Target Prevalensi Stunting 14 Persen Butuh Kerja Keras Pemangku Kepentingan

Target Prevalensi Stunting 14 Persen Butuh Kerja Keras Pemangku Kepentingan
Seminar Pencegahan Stunting yang diselenggarakan oleh RS PKU Muhammadiyah Yogyakarta. (istimewa)

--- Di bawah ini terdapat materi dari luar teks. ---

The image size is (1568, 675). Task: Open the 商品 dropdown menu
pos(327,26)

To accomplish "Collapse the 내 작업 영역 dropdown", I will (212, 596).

KORANBERNAS.ID, YOGYAKARTA—Kolaborasi dan kerja keras pemangku kepentingan, sangat diperlukan guna menyukseskan target prevalensi stunting di angka 14 persen tahun 2024. Banyak faktor yang menjadi penyebab stunting. Maka, pengenalan dan pencegahan berat badan bayi lahir rendah pada kehamilan sangat perlu diperhatikan.

Hal ini mengemuka dalam seminar "Pencegahan Stunting" yang diselenggarakan oleh RS PKU Muhammadiyah Yogyakarta, Rabu (6/12/2023). Seminar menghadirkan Dr. Dr. Neti Nurani, M.Kes, Sp.A(K) dari RSUP Dr Sarjito Yogyakarta, dr. Sulistiari Retnowati, Sp.OG, serta Dr. Apt. Endang Yuniarti, S.Si., M.Kes.

Direktur Utama RS PKU Muhammadiyah Yogyakarta dalam sambutannya menyampaikan apresiasi atas terselenggarannya seminar ini, karena pentingnya pencegahan stunting serta penanganan yang tepat terhadap stunting, karena dengan itu maka pertumbuhan balita akan dapat tumbuh dengan baik dan sehat.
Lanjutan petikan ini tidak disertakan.